* _Work to be completed_
Every entry below must be repeated exactly; skip the pictures.

* _Data supplied_

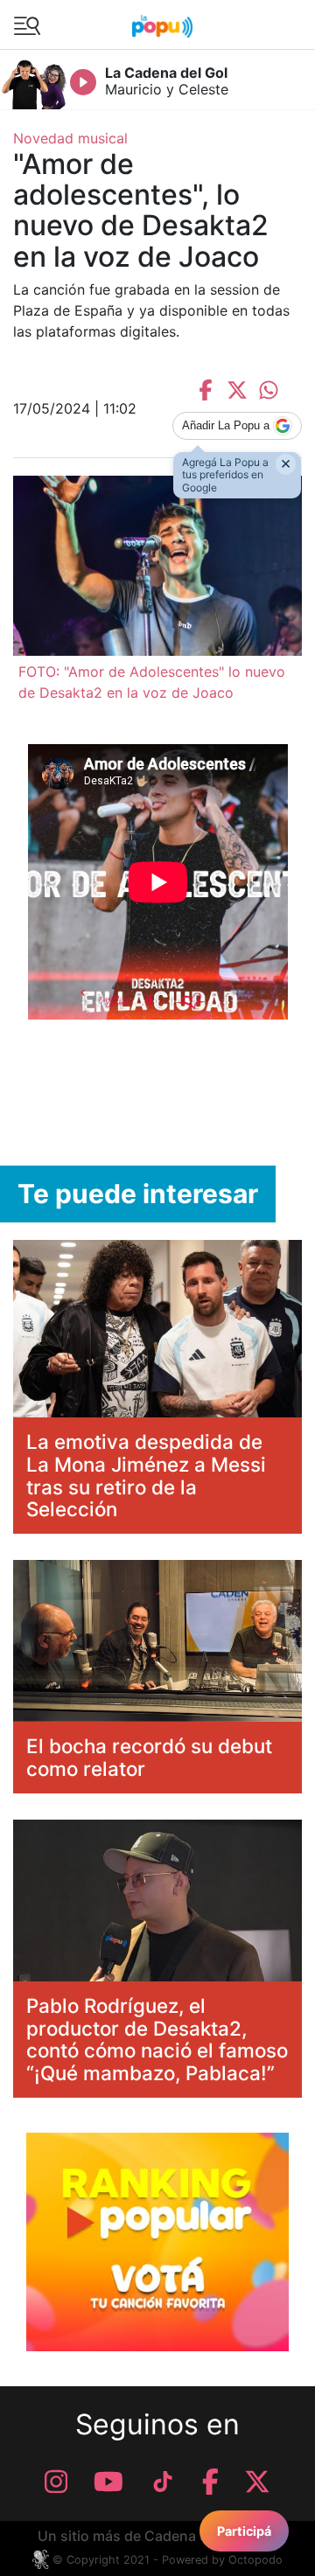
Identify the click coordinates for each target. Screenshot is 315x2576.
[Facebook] (210, 2481)
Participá (244, 2531)
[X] (257, 2481)
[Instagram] (56, 2481)
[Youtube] (108, 2481)
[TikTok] (162, 2481)
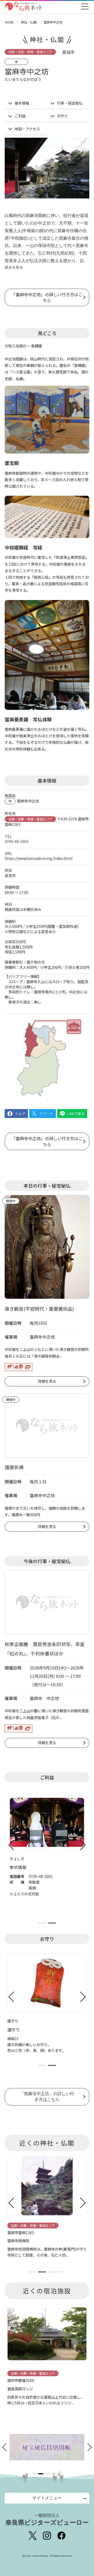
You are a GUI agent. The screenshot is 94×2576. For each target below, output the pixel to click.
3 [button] (47, 2473)
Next (82, 1845)
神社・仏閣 (29, 22)
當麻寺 (32, 215)
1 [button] (34, 2473)
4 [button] (53, 2473)
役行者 (69, 215)
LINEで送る (76, 1113)
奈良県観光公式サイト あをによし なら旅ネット (23, 6)
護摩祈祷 (14, 1467)
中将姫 (29, 230)
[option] (47, 2447)
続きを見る (14, 267)
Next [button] (88, 2447)
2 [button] (40, 2473)
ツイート (46, 1113)
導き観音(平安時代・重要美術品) (39, 1308)
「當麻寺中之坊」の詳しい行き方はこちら (47, 297)
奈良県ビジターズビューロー (47, 2519)
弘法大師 (38, 260)
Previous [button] (6, 2447)
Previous (11, 1845)
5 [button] (59, 2473)
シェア (20, 1113)
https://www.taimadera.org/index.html (38, 858)
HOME (9, 22)
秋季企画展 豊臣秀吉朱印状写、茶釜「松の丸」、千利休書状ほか (45, 1649)
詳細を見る (47, 1381)
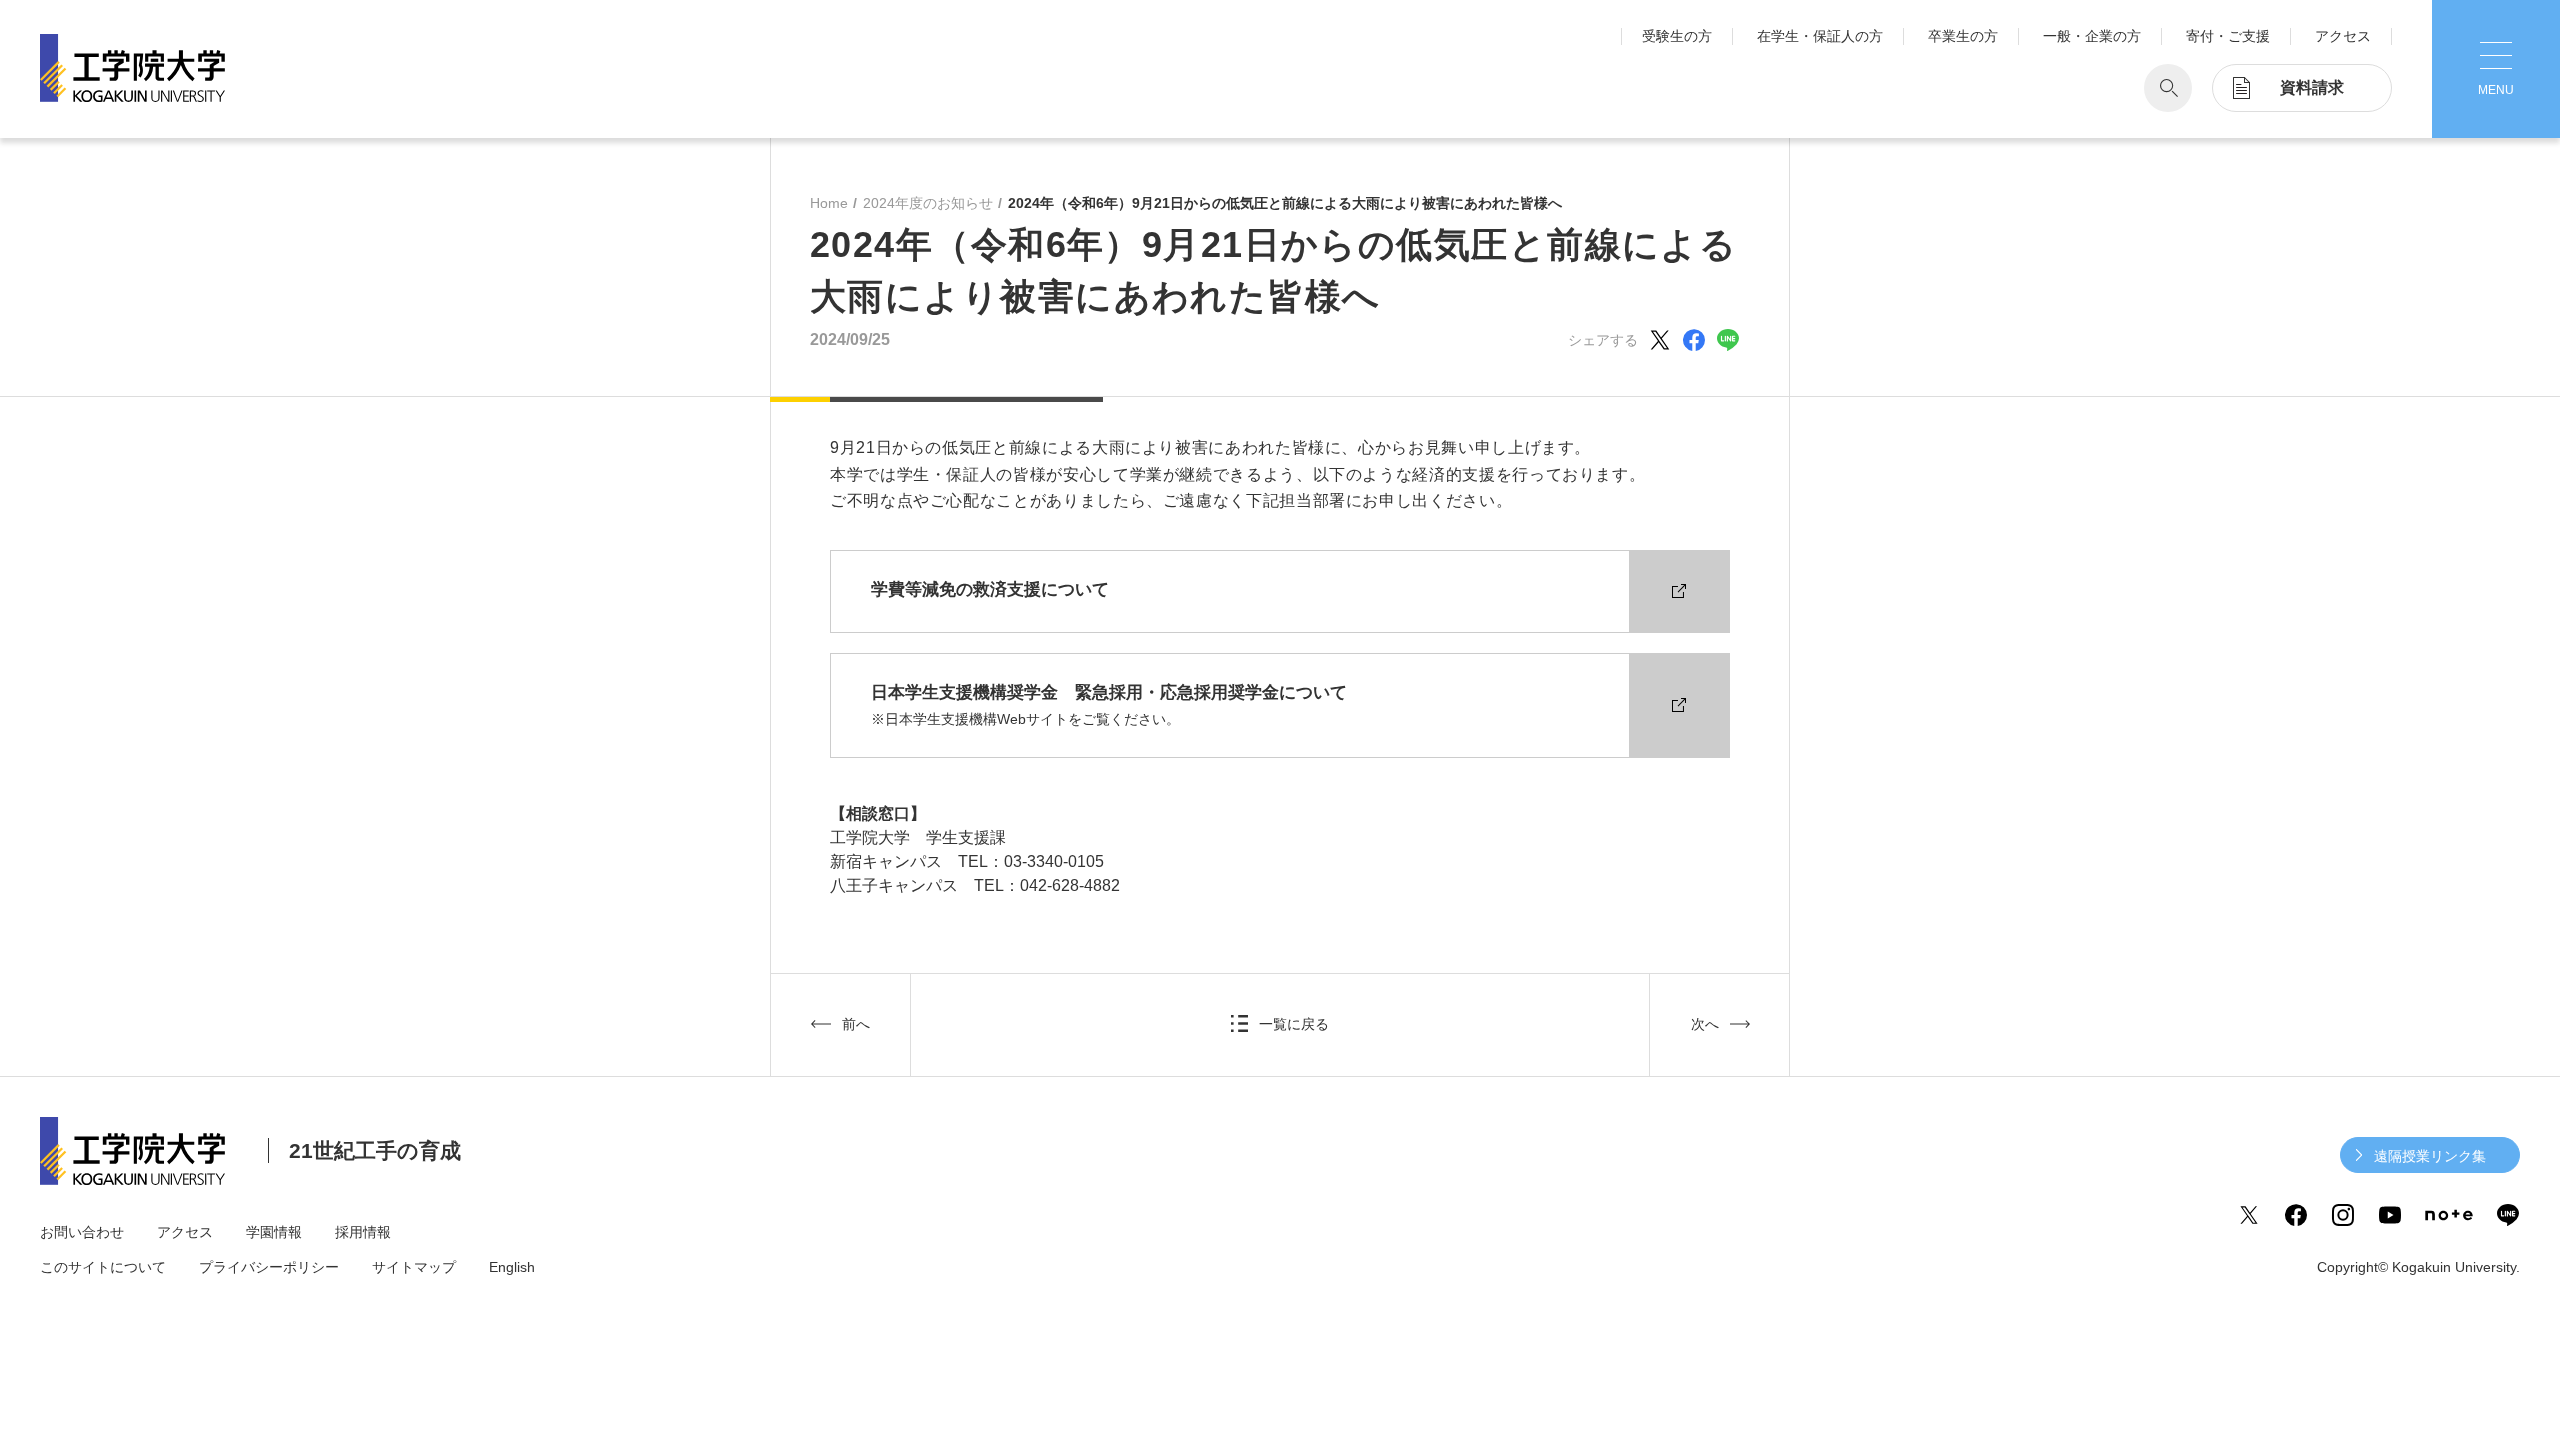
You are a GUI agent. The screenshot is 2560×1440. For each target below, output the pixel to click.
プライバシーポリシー (269, 1267)
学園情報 (274, 1232)
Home (829, 203)
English (512, 1267)
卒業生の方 (1963, 36)
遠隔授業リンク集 (2430, 1156)
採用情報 (363, 1232)
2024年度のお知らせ (928, 203)
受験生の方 (1677, 36)
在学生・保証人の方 (1820, 36)
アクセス (2343, 36)
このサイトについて (103, 1267)
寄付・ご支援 (2228, 36)
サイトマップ (414, 1267)
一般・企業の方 (2092, 36)
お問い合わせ (82, 1232)
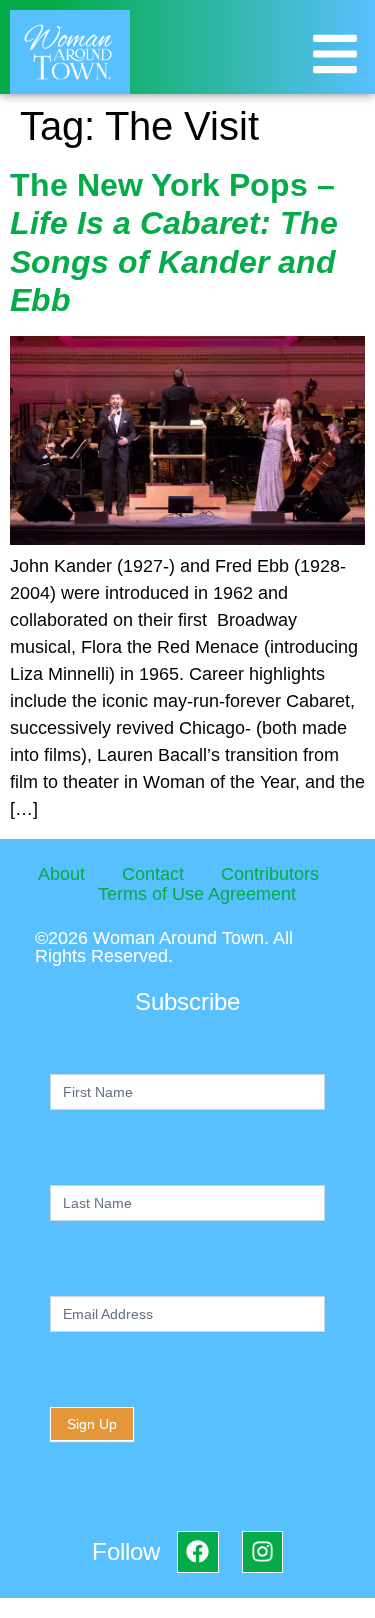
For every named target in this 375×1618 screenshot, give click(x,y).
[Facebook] (197, 1551)
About (61, 874)
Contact (153, 874)
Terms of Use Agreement (197, 894)
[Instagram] (262, 1551)
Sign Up (92, 1424)
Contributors (270, 874)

* _Completed task_
Identify the click coordinates for each target. Screenshot is 315x2576.
[Facebook] (210, 2481)
Participá (244, 2531)
[X] (257, 2481)
[Instagram] (56, 2481)
[Youtube] (108, 2481)
[TikTok] (162, 2481)
You are a GUI agent. The screenshot is 94×2576. For each target below, output the pixel to click.
3 [button] (47, 2473)
Next (82, 1845)
神社・仏閣 (29, 22)
當麻寺 (32, 215)
1 [button] (34, 2473)
4 [button] (53, 2473)
役行者 (69, 215)
LINEで送る (76, 1113)
奈良県観光公式サイト あをによし なら旅ネット (23, 6)
護摩祈祷 (14, 1467)
中将姫 (29, 230)
[option] (47, 2447)
続きを見る (14, 267)
Next [button] (88, 2447)
2 [button] (40, 2473)
ツイート (46, 1113)
導き観音(平安時代・重要美術品) (39, 1308)
「當麻寺中之坊」の詳しい行き方はこちら (47, 297)
奈良県ビジターズビューロー (47, 2519)
弘法大師 (38, 260)
Previous [button] (6, 2447)
Previous (11, 1845)
5 [button] (59, 2473)
シェア (20, 1113)
https://www.taimadera.org/index.html (38, 858)
HOME (9, 22)
秋季企画展 豊臣秀吉朱印状写、茶釜「松の丸」、千利休書状ほか (45, 1649)
詳細を見る (47, 1381)
You are a GUI agent. The screenshot is 2560×1440. For each target below, output the pixel to click.
プライバシーポリシー (269, 1267)
学園情報 (274, 1232)
Home (829, 203)
English (512, 1267)
卒業生の方 (1963, 36)
遠隔授業リンク集 (2430, 1156)
採用情報 (363, 1232)
2024年度のお知らせ (928, 203)
受験生の方 (1677, 36)
在学生・保証人の方 (1820, 36)
アクセス (2343, 36)
このサイトについて (103, 1267)
寄付・ご支援 (2228, 36)
サイトマップ (414, 1267)
一般・企業の方 (2092, 36)
お問い合わせ (82, 1232)
For every named target in this 375×1618 screenshot, give click(x,y).
[Facebook] (197, 1551)
About (61, 874)
Contact (153, 874)
Terms of Use Agreement (197, 894)
[Instagram] (262, 1551)
Sign Up (92, 1424)
Contributors (270, 874)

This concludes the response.